The theory for dividing the class into upper and lower scoring groups is that a valid question will have more students from the upper group scoring correctly than the lower group.

In an effort to simplify matters, each component of this section will be listed below with a brief explanation of what it is and how it should be used:

Discriminability Index:
This is an indication of how well an item (question) discriminates between high and low scoring students. To this end, you want a question that is answered correctly by the most knowledgeable students, and answered incorrectly by the least knowledgeable students, The discriminability index ranges form -1.0 to +1.0, where +1.0 is the ideal. For practical purposes, the index should be no less than +0.2 for good items.

Efficiency Index:
This is an adjustment of the discriminability index, and is useful in cases where the item difficulty is extremely high or low. The efficiency index was developed to rescale the discriminability index regardless of the proportion responding correctly. To be classified as an efficient item, the efficiency index must be larger than +0.4. An ideally efficient item falls between +0.8 and +1.0.

Correlation Index:
This represents the extent to which high scorers answer correctly and low scorers answer incorrectly, using all students as opposed to upper-lower groups. That is, it relates the item to the overall test and population. The correlation coefficient ranges from -1.0 to +1.0. A good item should correlate with a value greater than +0.25.

Response Count:
This is a section of the print-out that involves evaluating good and bad distractors. The upper and lower groups and the overall group are used to study the performance of the distractors. Each answer is listed (A, B, C, D, E) and the number of students responding to each answer choice is listed. In the overall group, if no one chooses a distractor, it is implausible and therefore should be replaced. In the upper-lower distribution, a distractor is good if more people from the lower group choose it than people from the upper group. The upper group should perform better than the lower group in all cases.

L-U Indicator:
This serves to point out how the upper and lower groups performed. A (+) in this column means that more lower students than upper students chose the distractor; that's good. A (-) means that more upper students than lower students chose the distractor; that's bad. A (0) means that both groups chose equally - that includes neither group choosing the distractor at all. A (***) means that this is the correct answer.

Mean Total Score:
This is a value presented in the print-out located beneath the answers. It is the mean of the group of students responding to each answer. At least two students must respond to an answer choice to make this a valid statistic. To use this statistic for item analysis regarding each group separately (upper alone or lower alone), the mean total score for those choosing wrong answers should be lower than the mean total scores for those choosing the correct answer. A distractor whose mean total score is not lower than that for the correct answer should be rewritten. A distractor is meant to select the poorer students from within a set group, and this statistic is a means of differentiating within the upper and lower groups.

Test Analysis Histograms:
Included are graphic representations of the following distributions: question discrimination, question efficiency and question correlation.

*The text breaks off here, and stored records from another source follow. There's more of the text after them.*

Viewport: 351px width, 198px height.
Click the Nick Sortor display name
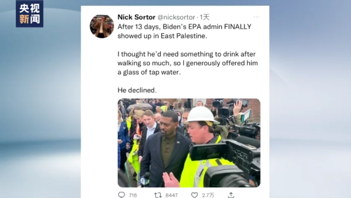(x=136, y=17)
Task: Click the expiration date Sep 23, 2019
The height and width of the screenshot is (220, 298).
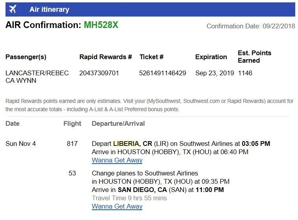Action: point(214,73)
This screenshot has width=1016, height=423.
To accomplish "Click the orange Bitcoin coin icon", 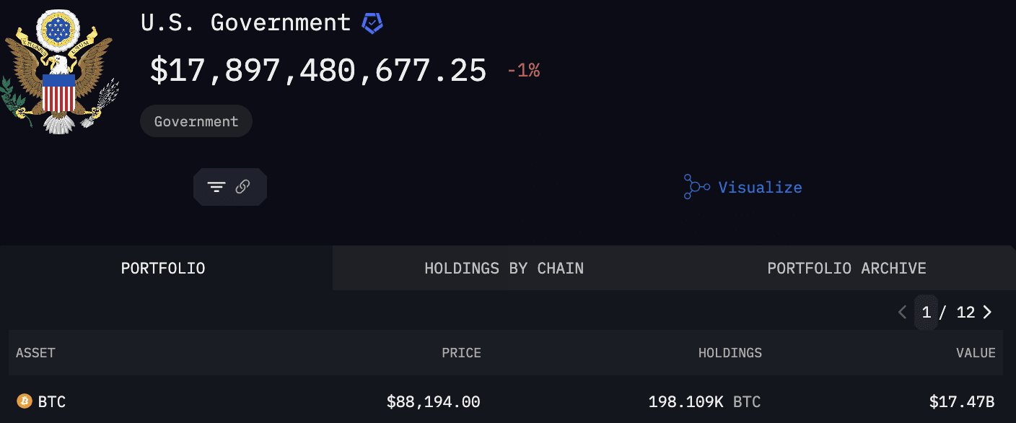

Item Analysis Summary Table

This appears after the question correlation histogram, and judges each item (question) by these four criteria of failure:

  1. Proportion correct (no more than two respond correctly or incorrectly);
  2. Discriminability index, D < 0.20;
  3. Efficiency index, e < 0.40;
  4. Correlation coefficient, r < 0.25.
If the item fails a criterion, it is noted by an asterisk (*). Then, as a ranking to use these asterisks, the questions are tabulated to see how many asterisks each question has. Once this is determined, they are placed into two categories (under the heading "Summary of Item Statistics").
  1. "To be checked" (two asterisks);
  2. "Revise" (three or more asterisks).
In addition, in this section, each distractor that should be revised is denoted by an asterisk under the "Item Alternatives" heading.